Stay or go? Morris' update on key names approaching contract expiration
Jaiden Sciberras • May 25th, 2025 2:00 pm

SEN’s Tom Morris has provided updates for a number of AFL players approaching contract expiry.
With a number of star players facing expiring deals at the conclusion of both 2025 and 2026, trade talks have started heating up around the league, alongside potential moves for contracted players that may be on the cards in the near future.
Speaking on SEN’s Crunch Time, Morris dove into the likelihood of top-level players switching colours in the foreseeable future.
Players out of contract
“Nasiah Wanganeen-Milera_, genuine fifty-fifty whether he goes home to South Australia or stays at St Kilda, we should know more in the next few weeks.

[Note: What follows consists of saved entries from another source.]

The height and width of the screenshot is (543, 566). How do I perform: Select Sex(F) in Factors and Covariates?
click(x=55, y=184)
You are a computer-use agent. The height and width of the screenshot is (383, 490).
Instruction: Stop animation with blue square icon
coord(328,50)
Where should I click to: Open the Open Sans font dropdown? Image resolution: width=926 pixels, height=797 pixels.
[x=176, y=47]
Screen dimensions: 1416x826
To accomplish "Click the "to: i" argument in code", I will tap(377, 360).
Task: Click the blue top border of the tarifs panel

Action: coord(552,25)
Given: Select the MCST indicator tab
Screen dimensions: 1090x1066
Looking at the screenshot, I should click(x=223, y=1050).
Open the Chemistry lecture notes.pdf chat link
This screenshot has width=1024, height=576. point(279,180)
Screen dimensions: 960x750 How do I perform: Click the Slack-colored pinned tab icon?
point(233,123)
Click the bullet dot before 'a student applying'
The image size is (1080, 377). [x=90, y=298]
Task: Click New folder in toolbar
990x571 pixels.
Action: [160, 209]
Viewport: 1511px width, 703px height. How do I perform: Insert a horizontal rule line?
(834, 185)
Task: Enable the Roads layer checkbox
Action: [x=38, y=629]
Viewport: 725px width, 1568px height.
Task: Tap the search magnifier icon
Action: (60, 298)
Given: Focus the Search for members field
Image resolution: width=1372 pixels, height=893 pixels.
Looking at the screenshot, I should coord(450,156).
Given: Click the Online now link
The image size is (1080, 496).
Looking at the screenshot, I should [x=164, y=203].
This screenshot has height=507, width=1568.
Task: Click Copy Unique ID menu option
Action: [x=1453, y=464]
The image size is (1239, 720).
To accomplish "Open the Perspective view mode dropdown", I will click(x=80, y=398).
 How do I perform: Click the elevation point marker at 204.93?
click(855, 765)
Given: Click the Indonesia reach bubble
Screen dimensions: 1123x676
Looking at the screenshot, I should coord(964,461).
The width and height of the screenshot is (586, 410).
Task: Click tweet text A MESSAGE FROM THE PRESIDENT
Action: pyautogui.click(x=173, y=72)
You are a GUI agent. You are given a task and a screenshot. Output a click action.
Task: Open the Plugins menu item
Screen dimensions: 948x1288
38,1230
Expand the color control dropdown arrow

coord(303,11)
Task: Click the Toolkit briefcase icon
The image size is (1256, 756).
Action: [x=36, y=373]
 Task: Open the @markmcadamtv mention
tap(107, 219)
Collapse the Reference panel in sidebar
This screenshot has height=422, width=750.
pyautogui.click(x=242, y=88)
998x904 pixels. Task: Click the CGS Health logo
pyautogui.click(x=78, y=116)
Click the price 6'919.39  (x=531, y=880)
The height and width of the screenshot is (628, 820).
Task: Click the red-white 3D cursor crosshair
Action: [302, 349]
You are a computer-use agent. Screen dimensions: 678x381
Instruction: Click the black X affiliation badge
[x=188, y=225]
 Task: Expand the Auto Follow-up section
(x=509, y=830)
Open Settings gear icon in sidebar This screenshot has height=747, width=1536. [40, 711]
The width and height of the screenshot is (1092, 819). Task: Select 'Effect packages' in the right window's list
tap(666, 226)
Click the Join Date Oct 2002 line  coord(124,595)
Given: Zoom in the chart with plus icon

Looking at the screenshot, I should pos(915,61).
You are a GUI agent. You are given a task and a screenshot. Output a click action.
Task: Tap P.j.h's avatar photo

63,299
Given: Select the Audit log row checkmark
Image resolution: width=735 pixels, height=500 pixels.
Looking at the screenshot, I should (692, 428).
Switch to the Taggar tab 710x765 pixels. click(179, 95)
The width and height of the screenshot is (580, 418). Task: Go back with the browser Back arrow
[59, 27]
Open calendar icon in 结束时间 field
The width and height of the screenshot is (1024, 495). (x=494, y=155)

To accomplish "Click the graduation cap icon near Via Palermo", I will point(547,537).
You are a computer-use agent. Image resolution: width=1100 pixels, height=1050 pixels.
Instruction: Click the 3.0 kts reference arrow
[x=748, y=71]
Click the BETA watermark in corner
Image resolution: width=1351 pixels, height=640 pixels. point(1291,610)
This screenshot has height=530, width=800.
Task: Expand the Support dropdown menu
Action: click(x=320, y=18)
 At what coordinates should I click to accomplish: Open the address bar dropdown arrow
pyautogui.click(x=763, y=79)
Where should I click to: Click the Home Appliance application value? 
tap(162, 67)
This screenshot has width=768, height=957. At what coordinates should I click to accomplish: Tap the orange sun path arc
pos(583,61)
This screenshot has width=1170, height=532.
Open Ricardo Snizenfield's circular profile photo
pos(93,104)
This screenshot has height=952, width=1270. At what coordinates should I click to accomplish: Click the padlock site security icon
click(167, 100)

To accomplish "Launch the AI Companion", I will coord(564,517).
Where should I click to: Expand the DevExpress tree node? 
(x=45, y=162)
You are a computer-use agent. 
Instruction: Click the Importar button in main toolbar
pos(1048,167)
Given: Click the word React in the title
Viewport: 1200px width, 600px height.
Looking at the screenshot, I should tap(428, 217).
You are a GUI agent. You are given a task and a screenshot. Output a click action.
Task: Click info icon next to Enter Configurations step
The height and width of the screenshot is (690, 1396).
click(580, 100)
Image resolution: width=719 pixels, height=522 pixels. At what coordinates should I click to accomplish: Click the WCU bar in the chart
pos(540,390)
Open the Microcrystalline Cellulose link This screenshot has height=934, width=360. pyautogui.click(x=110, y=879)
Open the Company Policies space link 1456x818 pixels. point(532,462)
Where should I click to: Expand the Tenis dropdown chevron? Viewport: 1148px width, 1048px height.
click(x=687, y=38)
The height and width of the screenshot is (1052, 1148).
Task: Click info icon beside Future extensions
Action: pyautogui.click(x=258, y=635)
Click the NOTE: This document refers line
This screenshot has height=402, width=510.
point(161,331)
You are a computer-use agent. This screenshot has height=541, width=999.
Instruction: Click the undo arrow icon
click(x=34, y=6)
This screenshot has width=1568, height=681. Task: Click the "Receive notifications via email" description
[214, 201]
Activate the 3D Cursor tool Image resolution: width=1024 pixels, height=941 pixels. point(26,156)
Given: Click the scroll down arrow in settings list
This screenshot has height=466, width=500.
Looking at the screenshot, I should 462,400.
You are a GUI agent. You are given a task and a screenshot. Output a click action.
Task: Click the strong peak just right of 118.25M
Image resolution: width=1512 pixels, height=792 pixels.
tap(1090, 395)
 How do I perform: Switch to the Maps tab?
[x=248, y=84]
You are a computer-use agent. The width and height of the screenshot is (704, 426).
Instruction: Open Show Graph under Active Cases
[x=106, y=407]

“Matt Rowell is making Gold Coast nervous because he hasn’t yet told them he wasn’t to stay. If he does it will be a two-year deal, but he hasn’t said anything yet. The Suns are just waiting
“Miles Bergman has been offered seven years by Port Adelaide; that’s the long-term version of what has been offered. The Dogs are one of the clubs that are keen back in Victoria.
“James Worpel has been offered a four-year deal by the Hawks; there’s other clubs keen on him.
“Reilly O’Brien has been offered two years by Adelaide on money that he doesn’t believe is up to his level and not as long as what he’d like as well so he’s holding.”
Contracted players
“They’re the ones that often get quite bitter in the trade period.
“Your Clayton Oliver’s, your Harley Reid’s, your Sean Darcy’s even Zak Butters or Darcy Cameron. They’re the complex ones because when their contracted, the clubs say ‘he’s contracted, he’s not going anywhere’.
“Then, by and large, they relent towards the very end. That’s just a bargaining tool that they use.
“Between 2018 and 2024 exactly 50 per cent of players that have been traded are contracted. One in two.
“It’s an incredibly high number considering the starting point for all of these clubs is ‘he’s contracted. He’s not going anywhere.’
“Darcy Cameron has got a year remaining on his contract. There’s broad agreement from Collingwood and his management that he isn’t being paid what he is now worth, because when he signed, he was the number two, now he is the number one.
“He was second in the Best and Fairest last year. West Coast really like him; Collingwood won’t trade him unless they an get someone back to play in the ruck. They’re in the premiership window.
“They want to extend him and give him more money, but at the moment it’s just a negotiation.
“But he is contracted for next year. He’d be worth 700-800 thousand (dollars) now.”
“Victorian clubs are sitting and watching Harley Reid, and they are waiting for the green light from his manager to say come and offer us a deal for this year, because he wants to come home this year.
“That green light hasn’t come yet. Whether that’s because the manager hasn’t told the clubs, or Harley Reid hasn’t told his manager I’m not sure, but that’s in that holding part at the moment.
“A couple (of pitches) have been done. I still think it’s more likely he’s at West Coast next year.
“I just think they would like him to have three years there, and a trade at the end of next year is easier than what it is at the end of this year as a contracted player.”
Free Agents
“Then there are free agents as well. Brayden Maynard, Oscar Allen, Tom De Koning, Marcus Bontempelli.
“Bontempelli will stay. I think Brayden Maynard will stay, that’s what the clubs who are chasing him think. I still think Oscar Allen goes to Brisbane on a long-term deal.
“The longer Tom De Koning goes on, the more dangerous it is for Carlton that they’re going to lose him, but they can’t afford to pay him what St Kilda are offering him.
“So, St Kilda, $12.5 (million) over seven (years), Carlton $7.5 (million) across seven. That’s the difference of five million dollars, so how does Tom De Koning or any player say no to that? I think everyone realises that.”